Il existe un espace entre les lieux.
Ni ici. Ni là-bas. Quelque part entre les deux.
Un moment de transition. Celui où l’on n’est pas encore tout à fait arrivé et où l’on n’appartient plus vraiment à l’endroit que l’on quitte. Un espace parfois incertain, mouvant, fragile. Mais aussi un espace où quelque chose commence à émerger.
Entre les lieux, il y a moins de repères. Moins d’attentes. Moins de bruit.
On avance autrement. On prend conscience de ce que l’on emporte avec soi et de ce que l’on choisit de laisser derrière.
C’est dans cet entre-deux qu’est née Naalu.
Non pas dans un lieu unique, mais à travers plusieurs. Dans le mouvement. Dans les passages. Dans cette sensation de ne pas avoir besoin d’appartenir à une seule identité, une seule culture ou une seule façon de vivre.
Les tissus racontent cette même histoire.
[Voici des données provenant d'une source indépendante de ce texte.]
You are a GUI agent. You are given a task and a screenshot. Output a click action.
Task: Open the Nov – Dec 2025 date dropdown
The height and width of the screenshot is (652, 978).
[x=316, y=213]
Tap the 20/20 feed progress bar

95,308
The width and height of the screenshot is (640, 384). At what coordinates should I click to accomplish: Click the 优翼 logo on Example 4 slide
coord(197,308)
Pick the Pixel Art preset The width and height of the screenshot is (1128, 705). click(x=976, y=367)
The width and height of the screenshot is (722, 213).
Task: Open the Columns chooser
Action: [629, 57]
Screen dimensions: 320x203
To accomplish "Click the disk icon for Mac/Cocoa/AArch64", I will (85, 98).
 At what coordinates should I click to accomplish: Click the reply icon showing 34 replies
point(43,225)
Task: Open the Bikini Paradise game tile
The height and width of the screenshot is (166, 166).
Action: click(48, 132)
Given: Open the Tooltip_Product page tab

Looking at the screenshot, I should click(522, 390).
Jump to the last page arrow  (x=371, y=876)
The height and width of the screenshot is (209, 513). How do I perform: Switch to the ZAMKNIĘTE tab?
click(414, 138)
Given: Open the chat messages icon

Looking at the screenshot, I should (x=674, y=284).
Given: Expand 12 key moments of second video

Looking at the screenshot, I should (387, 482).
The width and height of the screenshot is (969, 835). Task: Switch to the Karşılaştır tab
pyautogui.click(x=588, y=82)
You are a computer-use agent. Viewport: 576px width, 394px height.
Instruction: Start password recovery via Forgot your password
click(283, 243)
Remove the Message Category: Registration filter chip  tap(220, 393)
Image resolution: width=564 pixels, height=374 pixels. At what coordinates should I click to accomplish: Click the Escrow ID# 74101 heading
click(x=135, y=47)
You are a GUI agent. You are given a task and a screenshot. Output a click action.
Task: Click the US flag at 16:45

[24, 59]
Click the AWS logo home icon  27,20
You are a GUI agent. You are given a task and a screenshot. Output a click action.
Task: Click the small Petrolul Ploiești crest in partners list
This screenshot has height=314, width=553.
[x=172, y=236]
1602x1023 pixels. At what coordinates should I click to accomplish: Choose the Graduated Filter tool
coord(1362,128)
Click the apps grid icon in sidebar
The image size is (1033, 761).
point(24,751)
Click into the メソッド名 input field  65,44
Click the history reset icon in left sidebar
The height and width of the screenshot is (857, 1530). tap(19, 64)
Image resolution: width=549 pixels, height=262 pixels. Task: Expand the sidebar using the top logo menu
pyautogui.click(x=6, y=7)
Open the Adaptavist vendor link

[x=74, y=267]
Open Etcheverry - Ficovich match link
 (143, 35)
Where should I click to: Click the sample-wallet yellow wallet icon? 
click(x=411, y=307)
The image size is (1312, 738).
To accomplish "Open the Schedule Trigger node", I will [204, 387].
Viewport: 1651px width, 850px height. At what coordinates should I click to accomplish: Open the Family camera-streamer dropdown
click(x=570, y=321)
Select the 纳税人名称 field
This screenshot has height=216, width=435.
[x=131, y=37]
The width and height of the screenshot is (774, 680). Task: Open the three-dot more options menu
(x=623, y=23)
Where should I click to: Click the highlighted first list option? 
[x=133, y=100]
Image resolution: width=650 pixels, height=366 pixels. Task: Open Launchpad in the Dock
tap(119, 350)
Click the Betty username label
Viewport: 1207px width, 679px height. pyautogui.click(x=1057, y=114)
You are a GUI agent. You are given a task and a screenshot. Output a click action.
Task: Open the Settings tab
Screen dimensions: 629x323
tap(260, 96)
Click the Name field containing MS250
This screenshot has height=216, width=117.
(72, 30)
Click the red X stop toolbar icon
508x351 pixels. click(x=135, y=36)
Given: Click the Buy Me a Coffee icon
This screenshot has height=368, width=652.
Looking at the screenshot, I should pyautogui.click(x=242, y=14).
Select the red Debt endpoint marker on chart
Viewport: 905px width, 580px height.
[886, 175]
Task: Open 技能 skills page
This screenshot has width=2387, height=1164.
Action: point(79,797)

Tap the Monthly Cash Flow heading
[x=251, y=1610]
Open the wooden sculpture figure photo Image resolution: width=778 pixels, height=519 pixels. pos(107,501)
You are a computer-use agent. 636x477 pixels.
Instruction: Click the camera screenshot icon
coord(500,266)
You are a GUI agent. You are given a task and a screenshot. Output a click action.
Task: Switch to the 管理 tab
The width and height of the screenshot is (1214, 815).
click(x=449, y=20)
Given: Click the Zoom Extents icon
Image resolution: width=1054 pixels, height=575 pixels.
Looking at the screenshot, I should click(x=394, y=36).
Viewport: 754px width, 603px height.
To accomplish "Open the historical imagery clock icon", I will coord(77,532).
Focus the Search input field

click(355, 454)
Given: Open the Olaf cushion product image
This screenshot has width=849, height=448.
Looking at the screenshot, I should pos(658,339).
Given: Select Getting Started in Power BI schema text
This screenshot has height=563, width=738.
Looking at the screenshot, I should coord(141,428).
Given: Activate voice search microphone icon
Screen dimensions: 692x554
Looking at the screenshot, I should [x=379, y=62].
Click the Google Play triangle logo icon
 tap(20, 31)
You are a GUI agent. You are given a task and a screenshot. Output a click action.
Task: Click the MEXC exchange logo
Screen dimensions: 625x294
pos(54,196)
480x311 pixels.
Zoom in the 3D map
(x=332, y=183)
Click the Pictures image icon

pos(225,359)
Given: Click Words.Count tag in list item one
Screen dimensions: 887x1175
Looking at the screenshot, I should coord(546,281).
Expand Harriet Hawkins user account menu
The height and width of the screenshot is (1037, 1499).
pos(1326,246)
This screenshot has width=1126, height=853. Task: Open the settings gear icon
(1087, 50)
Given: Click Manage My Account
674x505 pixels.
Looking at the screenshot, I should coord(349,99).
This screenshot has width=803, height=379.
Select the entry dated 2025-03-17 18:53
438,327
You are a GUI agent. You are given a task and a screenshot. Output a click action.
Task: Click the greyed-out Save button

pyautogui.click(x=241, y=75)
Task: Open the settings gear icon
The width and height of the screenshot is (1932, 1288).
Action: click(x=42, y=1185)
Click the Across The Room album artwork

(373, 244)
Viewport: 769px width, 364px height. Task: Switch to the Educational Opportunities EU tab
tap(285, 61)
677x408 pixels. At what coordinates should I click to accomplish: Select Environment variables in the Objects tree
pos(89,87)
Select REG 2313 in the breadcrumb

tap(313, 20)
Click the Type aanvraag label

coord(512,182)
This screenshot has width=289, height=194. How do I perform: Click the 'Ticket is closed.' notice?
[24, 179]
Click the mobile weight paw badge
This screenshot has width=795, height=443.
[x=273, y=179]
Des saris recyclés, portés autrefois dans une autre vie, sous un autre rythme. Puis trouvés, choisis et transformés. Ils existent entre ce qu’ils étaient et ce qu’ils deviennent. Ni tout à fait anciens. Ni tout à fait nouveaux. Simplement en continuité.
Porter une pièce Naalu, c’est habiter cet espace.
Un espace où rien n’est figé. Où la beauté n’a pas besoin d’être parfaite. Où l’identité reste libre de se transformer.
Entre les lieux, il y a la liberté.
La liberté de bouger. De changer. De devenir.